(Short exercise):
Could you set out the rows below as a Markdown table with two columns, No. and Line, giving each row's number and its text and leaving out blank lines?

(Data extract):
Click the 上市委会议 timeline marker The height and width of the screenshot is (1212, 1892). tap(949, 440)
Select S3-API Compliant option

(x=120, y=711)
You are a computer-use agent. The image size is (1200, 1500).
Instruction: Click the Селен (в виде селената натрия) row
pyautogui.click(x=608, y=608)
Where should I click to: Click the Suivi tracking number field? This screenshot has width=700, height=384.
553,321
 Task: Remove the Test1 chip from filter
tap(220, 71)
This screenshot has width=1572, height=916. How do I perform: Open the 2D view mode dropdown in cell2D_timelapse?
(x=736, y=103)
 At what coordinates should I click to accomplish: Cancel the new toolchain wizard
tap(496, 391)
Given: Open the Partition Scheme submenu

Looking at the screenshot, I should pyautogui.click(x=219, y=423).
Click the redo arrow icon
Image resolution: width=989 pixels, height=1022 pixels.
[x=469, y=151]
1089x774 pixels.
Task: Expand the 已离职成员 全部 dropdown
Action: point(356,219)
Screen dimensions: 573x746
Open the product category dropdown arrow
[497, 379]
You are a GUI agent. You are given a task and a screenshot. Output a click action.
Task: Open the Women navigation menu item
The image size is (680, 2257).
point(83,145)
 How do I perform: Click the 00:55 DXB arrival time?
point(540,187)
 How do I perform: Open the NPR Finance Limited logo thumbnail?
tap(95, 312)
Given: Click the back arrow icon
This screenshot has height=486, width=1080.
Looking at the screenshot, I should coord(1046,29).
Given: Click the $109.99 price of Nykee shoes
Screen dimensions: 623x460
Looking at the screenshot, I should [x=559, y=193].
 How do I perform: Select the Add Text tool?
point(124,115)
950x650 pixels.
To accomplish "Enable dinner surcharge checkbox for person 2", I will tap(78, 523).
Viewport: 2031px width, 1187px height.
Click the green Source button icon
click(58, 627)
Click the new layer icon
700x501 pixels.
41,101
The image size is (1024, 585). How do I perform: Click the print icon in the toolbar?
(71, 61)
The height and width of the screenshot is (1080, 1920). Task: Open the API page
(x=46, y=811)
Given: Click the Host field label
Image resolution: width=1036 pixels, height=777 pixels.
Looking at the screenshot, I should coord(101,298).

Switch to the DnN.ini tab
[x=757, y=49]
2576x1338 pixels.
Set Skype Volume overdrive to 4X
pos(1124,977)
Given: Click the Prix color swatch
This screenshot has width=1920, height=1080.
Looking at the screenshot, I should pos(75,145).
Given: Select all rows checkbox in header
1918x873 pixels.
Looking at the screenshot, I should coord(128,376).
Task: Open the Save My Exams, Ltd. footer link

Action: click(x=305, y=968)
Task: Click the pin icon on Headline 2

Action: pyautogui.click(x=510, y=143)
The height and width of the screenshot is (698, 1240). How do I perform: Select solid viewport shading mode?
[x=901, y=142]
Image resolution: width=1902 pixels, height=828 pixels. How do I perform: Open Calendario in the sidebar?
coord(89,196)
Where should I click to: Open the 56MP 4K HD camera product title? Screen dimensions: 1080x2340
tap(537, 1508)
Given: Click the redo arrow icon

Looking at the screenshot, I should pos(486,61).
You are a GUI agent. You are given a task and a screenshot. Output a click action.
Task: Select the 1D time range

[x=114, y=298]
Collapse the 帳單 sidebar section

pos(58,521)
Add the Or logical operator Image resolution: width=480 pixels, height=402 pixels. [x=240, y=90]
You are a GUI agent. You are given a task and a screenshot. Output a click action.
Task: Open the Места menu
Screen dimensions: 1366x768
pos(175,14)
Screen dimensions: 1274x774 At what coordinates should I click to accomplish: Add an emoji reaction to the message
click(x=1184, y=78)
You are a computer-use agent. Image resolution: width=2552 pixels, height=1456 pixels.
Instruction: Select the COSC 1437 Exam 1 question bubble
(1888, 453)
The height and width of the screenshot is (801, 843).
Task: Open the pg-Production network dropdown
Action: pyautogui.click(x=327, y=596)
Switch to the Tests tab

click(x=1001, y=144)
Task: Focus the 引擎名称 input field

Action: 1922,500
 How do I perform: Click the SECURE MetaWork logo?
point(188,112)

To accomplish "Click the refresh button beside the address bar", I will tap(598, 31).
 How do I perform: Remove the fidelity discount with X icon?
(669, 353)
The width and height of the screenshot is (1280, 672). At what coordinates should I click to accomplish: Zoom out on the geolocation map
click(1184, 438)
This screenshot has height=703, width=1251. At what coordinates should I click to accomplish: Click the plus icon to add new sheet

(Result of this exercise):
| No. | Line |
|---|---|
| 1 | Click the 上市委会议 timeline marker The height and width of the screenshot is (1212, 1892). tap(949, 440) |
| 2 | Select S3-API Compliant option |
| 3 | (x=120, y=711) |
| 4 | You are a computer-use agent. The image size is (1200, 1500). |
| 5 | Instruction: Click the Селен (в виде селената натрия) row |
| 6 | pyautogui.click(x=608, y=608) |
| 7 | Where should I click to: Click the Suivi tracking number field? This screenshot has width=700, height=384. |
| 8 | 553,321 |
| 9 |  Task: Remove the Test1 chip from filter |
| 10 | tap(220, 71) |
| 11 | This screenshot has width=1572, height=916. How do I perform: Open the 2D view mode dropdown in cell2D_timelapse? |
| 12 | (x=736, y=103) |
| 13 |  At what coordinates should I click to accomplish: Cancel the new toolchain wizard |
| 14 | tap(496, 391) |
| 15 | Given: Open the Partition Scheme submenu |
| 16 | Looking at the screenshot, I should pyautogui.click(x=219, y=423). |
| 17 | Click the redo arrow icon |
| 18 | Image resolution: width=989 pixels, height=1022 pixels. |
| 19 | [x=469, y=151] |
| 20 | 1089x774 pixels. |
| 21 | Task: Expand the 已离职成员 全部 dropdown |
| 22 | Action: point(356,219) |
| 23 | Screen dimensions: 573x746 |
| 24 | Open the product category dropdown arrow |
| 25 | [497, 379] |
| 26 | You are a GUI agent. You are given a task and a screenshot. Output a click action. |
| 27 | Task: Open the Women navigation menu item |
| 28 | The image size is (680, 2257). |
| 29 | point(83,145) |
| 30 |  How do I perform: Click the 00:55 DXB arrival time? |
| 31 | point(540,187) |
| 32 |  How do I perform: Open the NPR Finance Limited logo thumbnail? |
| 33 | tap(95, 312) |
| 34 | Given: Click the back arrow icon |
| 35 | This screenshot has height=486, width=1080. |
| 36 | Looking at the screenshot, I should coord(1046,29). |
| 37 | Given: Click the $109.99 price of Nykee shoes |
| 38 | Screen dimensions: 623x460 |
| 39 | Looking at the screenshot, I should [x=559, y=193]. |
| 40 |  How do I perform: Select the Add Text tool? |
| 41 | point(124,115) |
| 42 | 950x650 pixels. |
| 43 | To accomplish "Enable dinner surcharge checkbox for person 2", I will tap(78, 523). |
| 44 | Viewport: 2031px width, 1187px height. |
| 45 | Click the green Source button icon |
| 46 | click(58, 627) |
| 47 | Click the new layer icon |
| 48 | 700x501 pixels. |
| 49 | 41,101 |
| 50 | The image size is (1024, 585). How do I perform: Click the print icon in the toolbar? |
| 51 | (71, 61) |
| 52 | The height and width of the screenshot is (1080, 1920). Task: Open the API page |
| 53 | (x=46, y=811) |
| 54 | Given: Click the Host field label |
| 55 | Image resolution: width=1036 pixels, height=777 pixels. |
| 56 | Looking at the screenshot, I should coord(101,298). |
| 57 | Switch to the DnN.ini tab |
| 58 | [x=757, y=49] |
| 59 | 2576x1338 pixels. |
| 60 | Set Skype Volume overdrive to 4X |
| 61 | pos(1124,977) |
| 62 | Given: Click the Prix color swatch |
| 63 | This screenshot has width=1920, height=1080. |
| 64 | Looking at the screenshot, I should pos(75,145). |
| 65 | Given: Select all rows checkbox in header |
| 66 | 1918x873 pixels. |
| 67 | Looking at the screenshot, I should coord(128,376). |
| 68 | Task: Open the Save My Exams, Ltd. footer link |
| 69 | Action: click(x=305, y=968) |
| 70 | Task: Click the pin icon on Headline 2 |
| 71 | Action: pyautogui.click(x=510, y=143) |
| 72 | The height and width of the screenshot is (698, 1240). How do I perform: Select solid viewport shading mode? |
| 73 | [x=901, y=142] |
| 74 | Image resolution: width=1902 pixels, height=828 pixels. How do I perform: Open Calendario in the sidebar? |
| 75 | coord(89,196) |
| 76 | Where should I click to: Open the 56MP 4K HD camera product title? Screen dimensions: 1080x2340 |
| 77 | tap(537, 1508) |
| 78 | Given: Click the redo arrow icon |
| 79 | Looking at the screenshot, I should pos(486,61). |
| 80 | You are a GUI agent. You are given a task and a screenshot. Output a click action. |
| 81 | Task: Select the 1D time range |
| 82 | [x=114, y=298] |
| 83 | Collapse the 帳單 sidebar section |
| 84 | pos(58,521) |
| 85 | Add the Or logical operator Image resolution: width=480 pixels, height=402 pixels. [x=240, y=90] |
| 86 | You are a GUI agent. You are given a task and a screenshot. Output a click action. |
| 87 | Task: Open the Места menu |
| 88 | Screen dimensions: 1366x768 |
| 89 | pos(175,14) |
| 90 | Screen dimensions: 1274x774 At what coordinates should I click to accomplish: Add an emoji reaction to the message |
| 91 | click(x=1184, y=78) |
| 92 | You are a computer-use agent. Image resolution: width=2552 pixels, height=1456 pixels. |
| 93 | Instruction: Select the COSC 1437 Exam 1 question bubble |
| 94 | (1888, 453) |
| 95 | The height and width of the screenshot is (801, 843). |
| 96 | Task: Open the pg-Production network dropdown |
| 97 | Action: pyautogui.click(x=327, y=596) |
| 98 | Switch to the Tests tab |
| 99 | click(x=1001, y=144) |
| 100 | Task: Focus the 引擎名称 input field |
| 101 | Action: 1922,500 |
| 102 |  How do I perform: Click the SECURE MetaWork logo? |
| 103 | point(188,112) |
| 104 | To accomplish "Click the refresh button beside the address bar", I will tap(598, 31). |
| 105 |  How do I perform: Remove the fidelity discount with X icon? |
| 106 | (669, 353) |
| 107 | The width and height of the screenshot is (1280, 672). At what coordinates should I click to accomplish: Zoom out on the geolocation map |
| 108 | click(1184, 438) |
| 109 | This screenshot has height=703, width=1251. At what coordinates should I click to accomplish: Click the plus icon to add new sheet |